Em seu caso específico, essa Convenção trouxe um importante avanço para o campo da deficiência, qual seja, o reconhecimento por parte da comunidade internacional de que esse significativo segmento da população mundial (610 milhões de pessoas, segundo estimativas da Organização Mundial da Saúde) precisa ter assegurado o exercício pleno de todos os direitos humanos e liberdades fundamentais. Outro avanço trazido pela Convenção foi a consolidação da abordagem social – e não mais clínica – da questão, expressa no conceito de deficiência, consignado no documento, da seguinte maneira: “Pessoas com deficiência são aquelas que têm impedimentos de longo prazo, de natureza física, mental, intelectual ou sensorial, os quais, em interação com diversas barreiras, podem obstruir a sua participação plena e efetiva na sociedade, em igualdade de condições com as demais pessoas”.

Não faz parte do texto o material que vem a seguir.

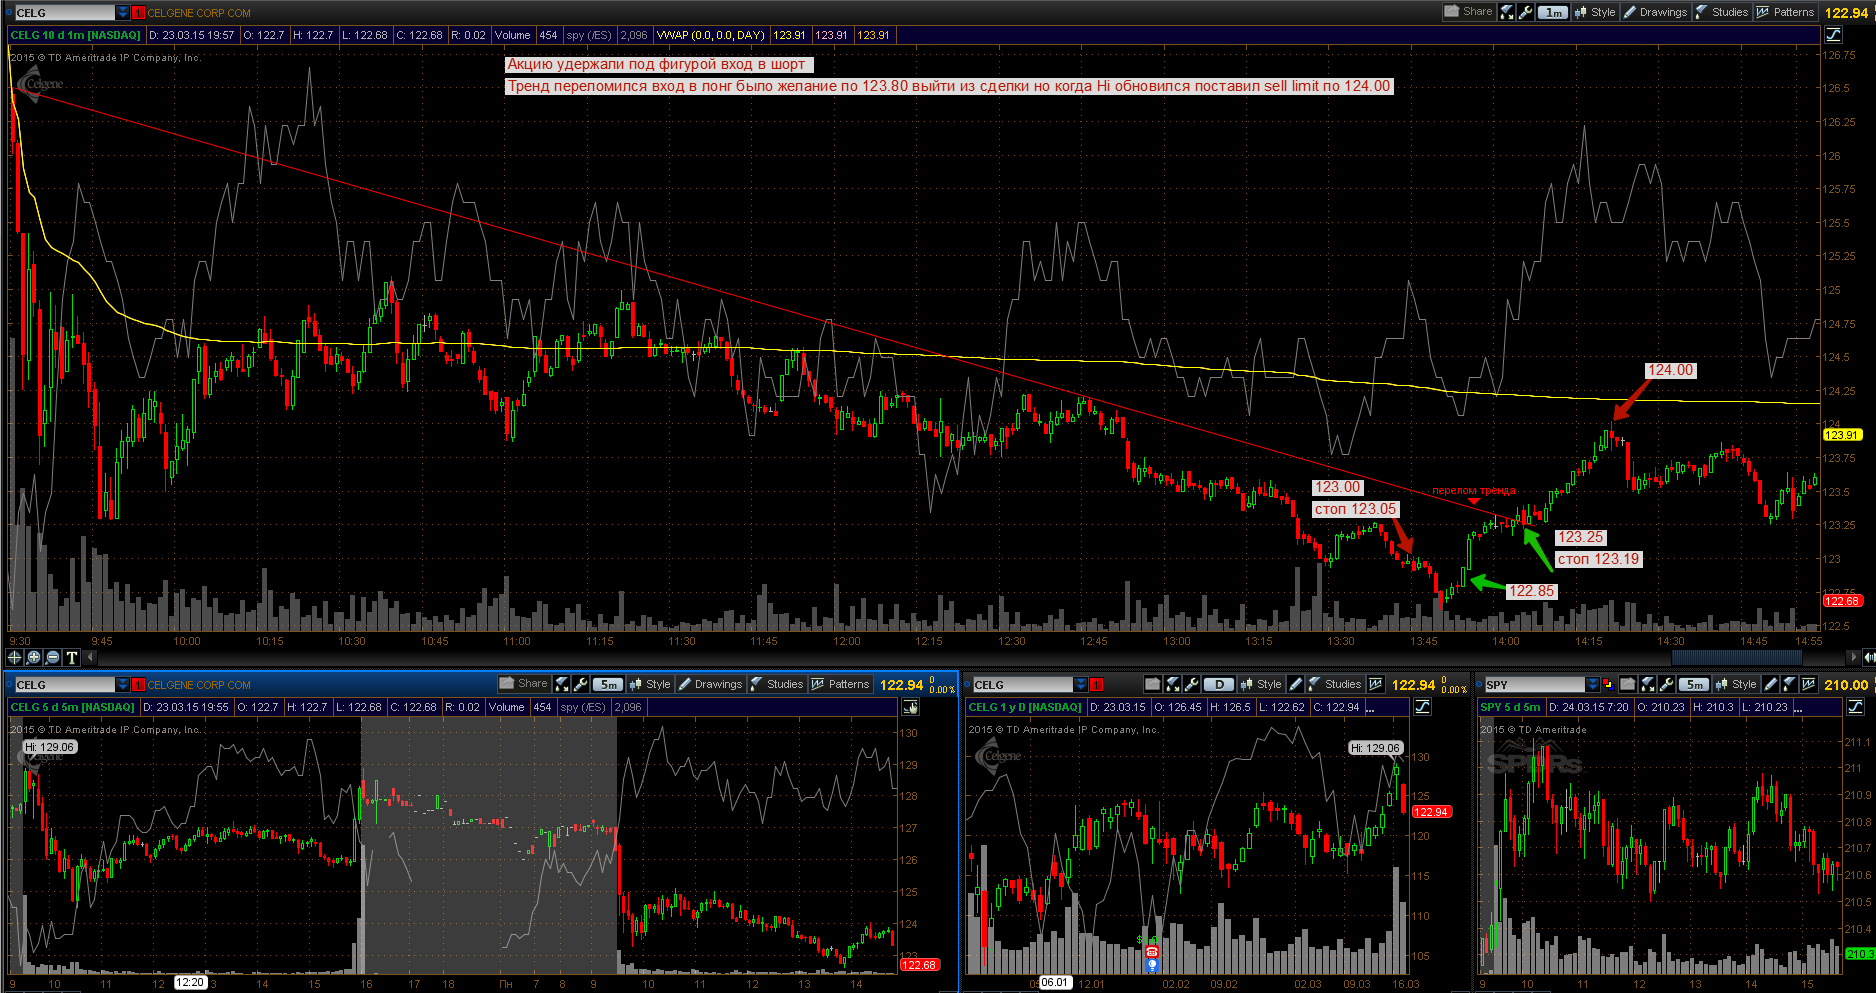The height and width of the screenshot is (993, 1876).
Task: Click the quick study flask icon on top toolbar
Action: 1507,12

No Brasil, essa Convenção, que representa um avanço histórico para as pessoas com deficiência em todo o mundo, foi ratificada por meio do Decreto Legislativo 186, de 9 de julho de 2008, recebendo status constitucional. Isso equivale a dizer que os 50 artigos da Convenção, juntamente com o seu protocolo facultativo, passaram, a partir dessa data, a ser incorporados em nosso ordenamento jurídico, com a mesma força de uma emenda constitucional, o que, até o momento, era inédito em nosso país, em se tratando de convenções e tratados internacionais.

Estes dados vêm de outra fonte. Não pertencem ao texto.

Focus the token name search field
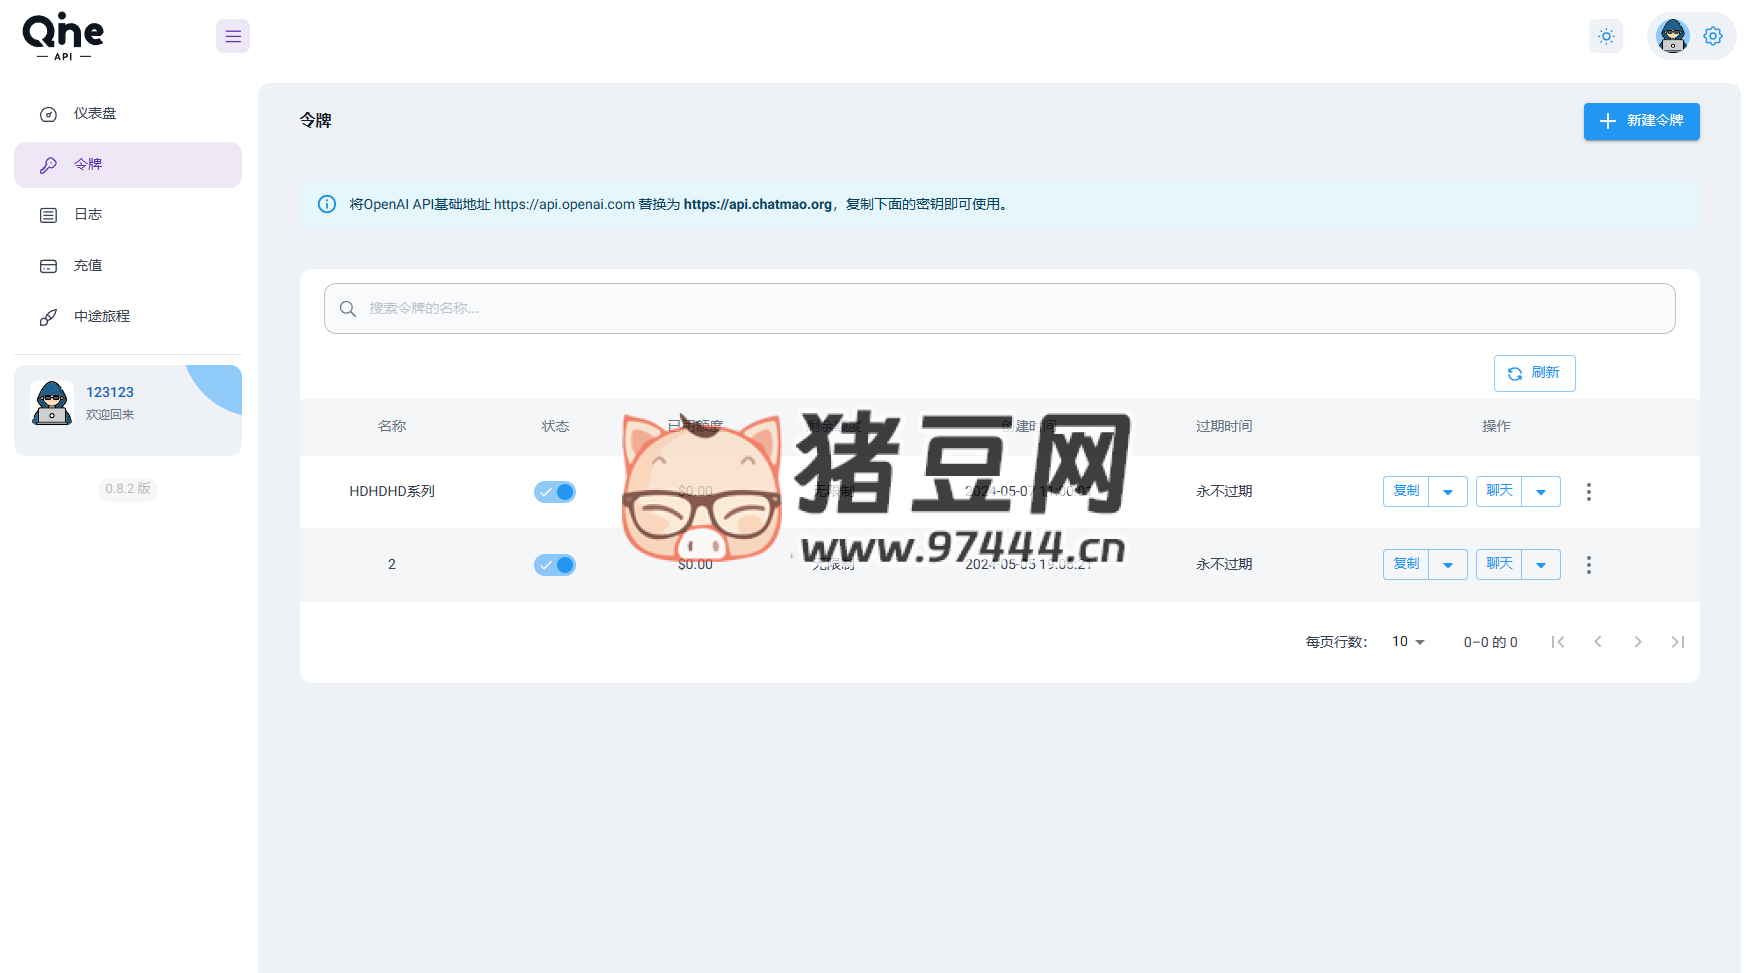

Repetindo o já dito no preâmbulo da Carta da Terra, é, portanto, cada vez mais evidente que nós, humanidade, só alcançaremos a sustentabilidade global se formos capazes de construir sociedades cada vez mais inclusivas, baseadas no “respeito pela natureza, nos direitos humanos universais, na justiça econômica e numa cultura da paz”. Não há, pois, a menor dúvida de que tal princípio só poderá ser plenamente contemplado se levar em consideração a existência de 610 milhões de pessoas com algum tipo de deficiência espalhadas ao redor do planeta. Portanto, “é imperativo que nós, os povos da Terra, declaremos nossa responsabilidade uns para com os outros, com a grande comunidade da vida e com as futuras gerações”, nos preparando para gerar sociedades que sejam também livres de barreiras arquitetônicas, de comunicação e, principalmente, de atitude.

Essa é a utopia possível que está em nossas mãos realizar.